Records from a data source
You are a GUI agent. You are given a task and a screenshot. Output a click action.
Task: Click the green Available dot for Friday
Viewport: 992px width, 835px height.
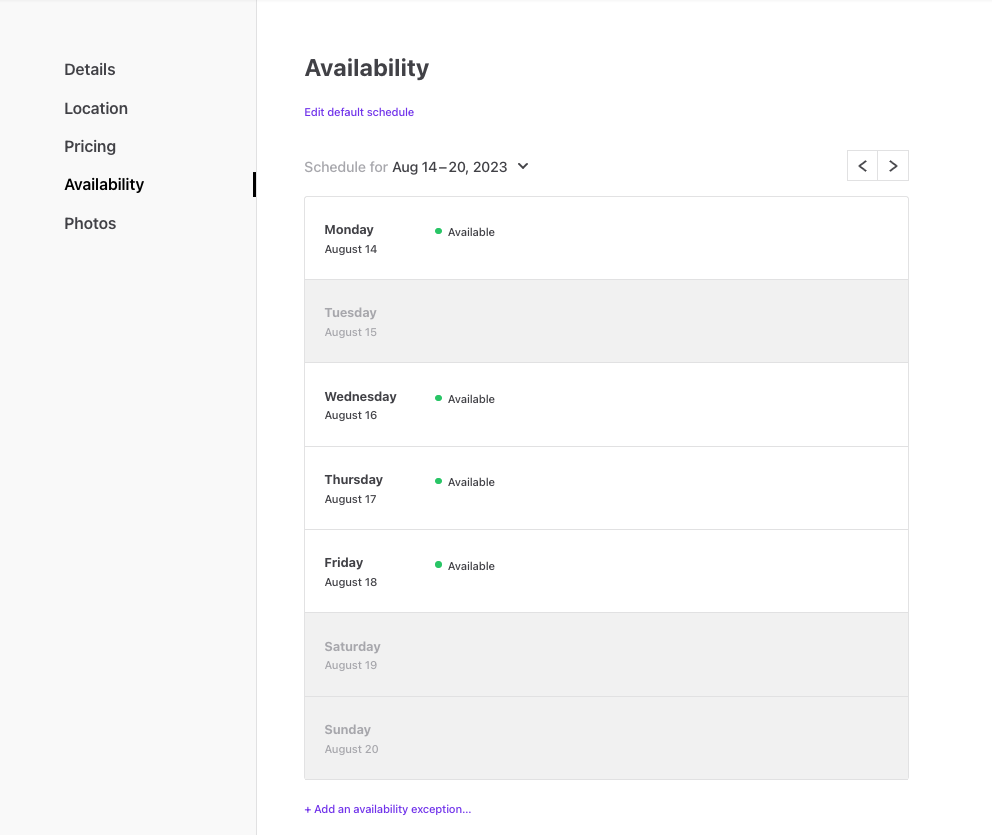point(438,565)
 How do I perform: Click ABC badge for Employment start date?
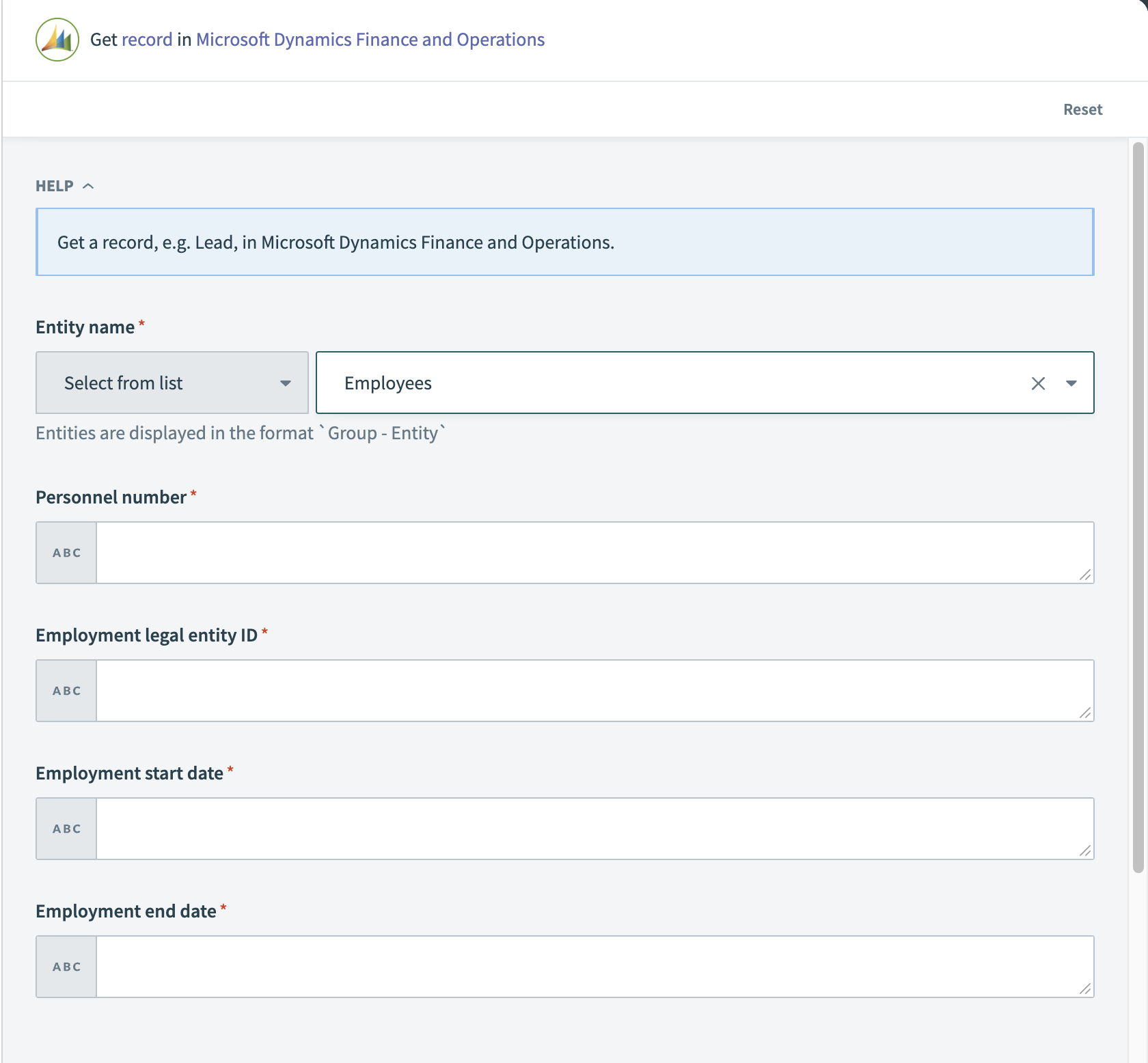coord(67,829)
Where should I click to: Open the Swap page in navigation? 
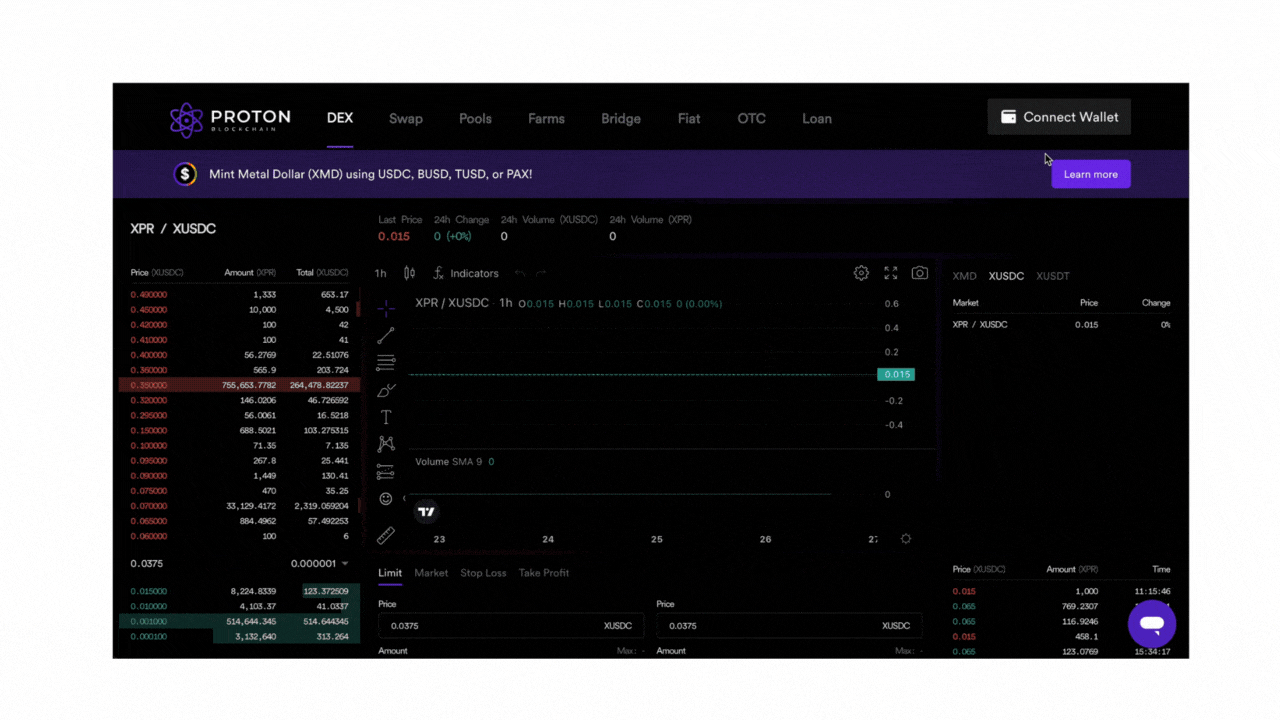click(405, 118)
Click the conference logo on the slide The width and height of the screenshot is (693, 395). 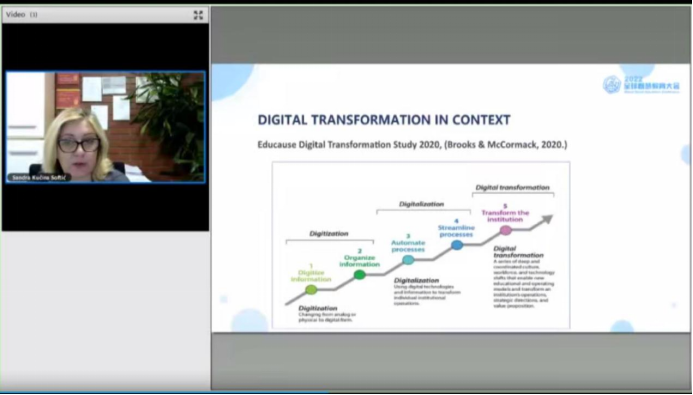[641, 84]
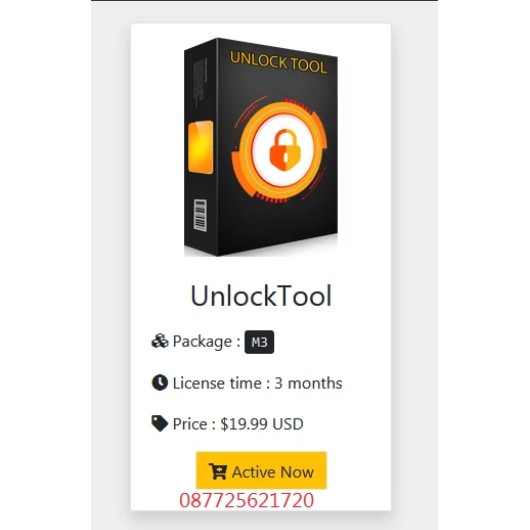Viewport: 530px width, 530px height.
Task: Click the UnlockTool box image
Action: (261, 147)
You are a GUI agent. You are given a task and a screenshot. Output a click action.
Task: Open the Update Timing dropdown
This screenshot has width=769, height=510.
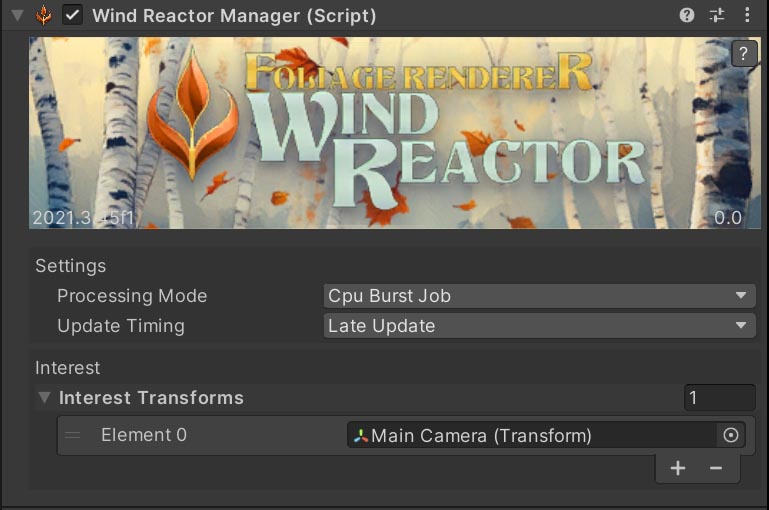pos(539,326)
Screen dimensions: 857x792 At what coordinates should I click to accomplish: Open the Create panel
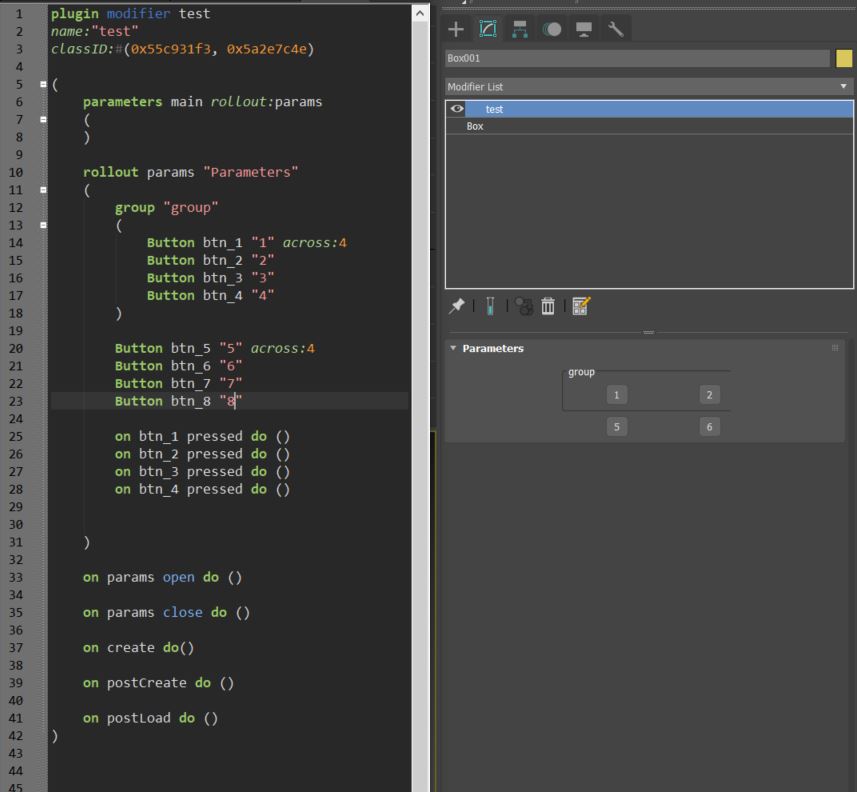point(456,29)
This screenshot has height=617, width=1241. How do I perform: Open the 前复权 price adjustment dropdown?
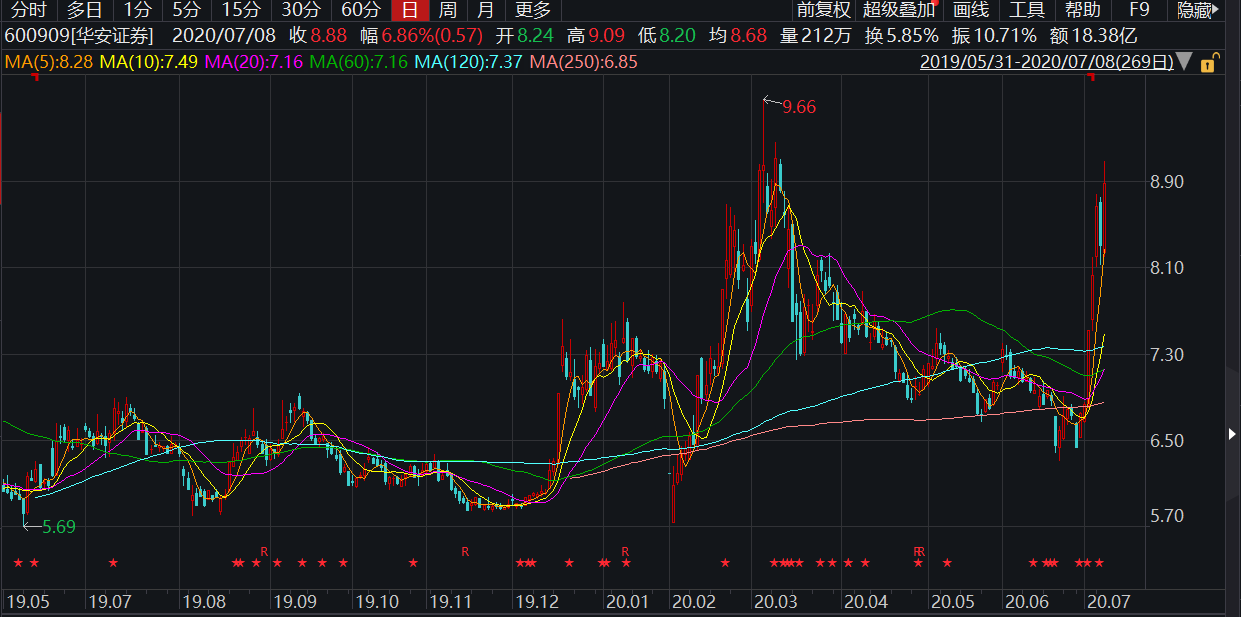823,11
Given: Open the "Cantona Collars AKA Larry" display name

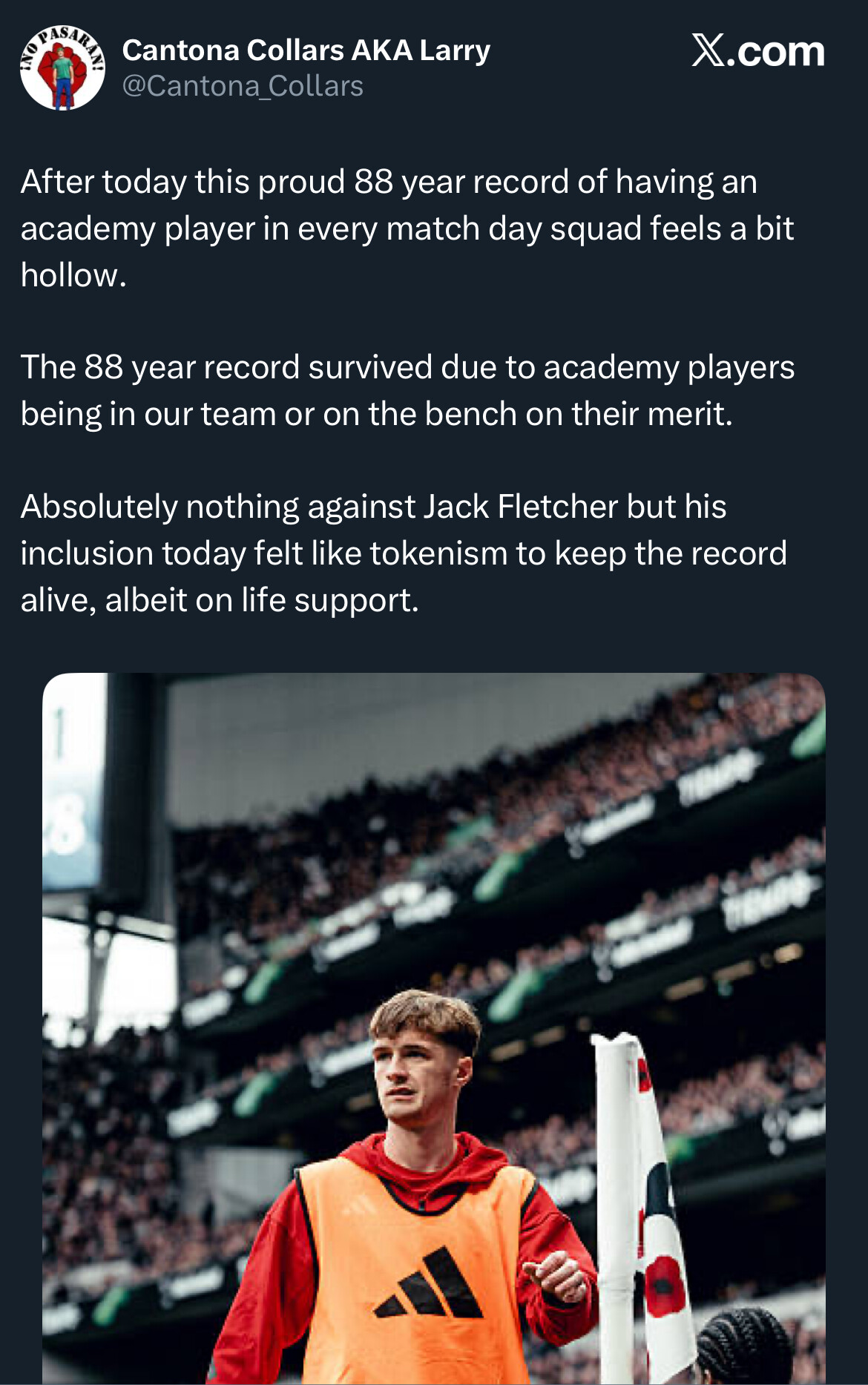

THE PROBLEM | Copy out the lines of the records from the one containing "This screenshot has height=617, width=1241." to the end of the records, both ends included. Omit the pictures.

IN RESPONSE |
This screenshot has height=617, width=1241. How do I perform: Open the 前复权 price adjustment dropdown?
823,11
Given: Open the "Cantona Collars AKA Larry" display name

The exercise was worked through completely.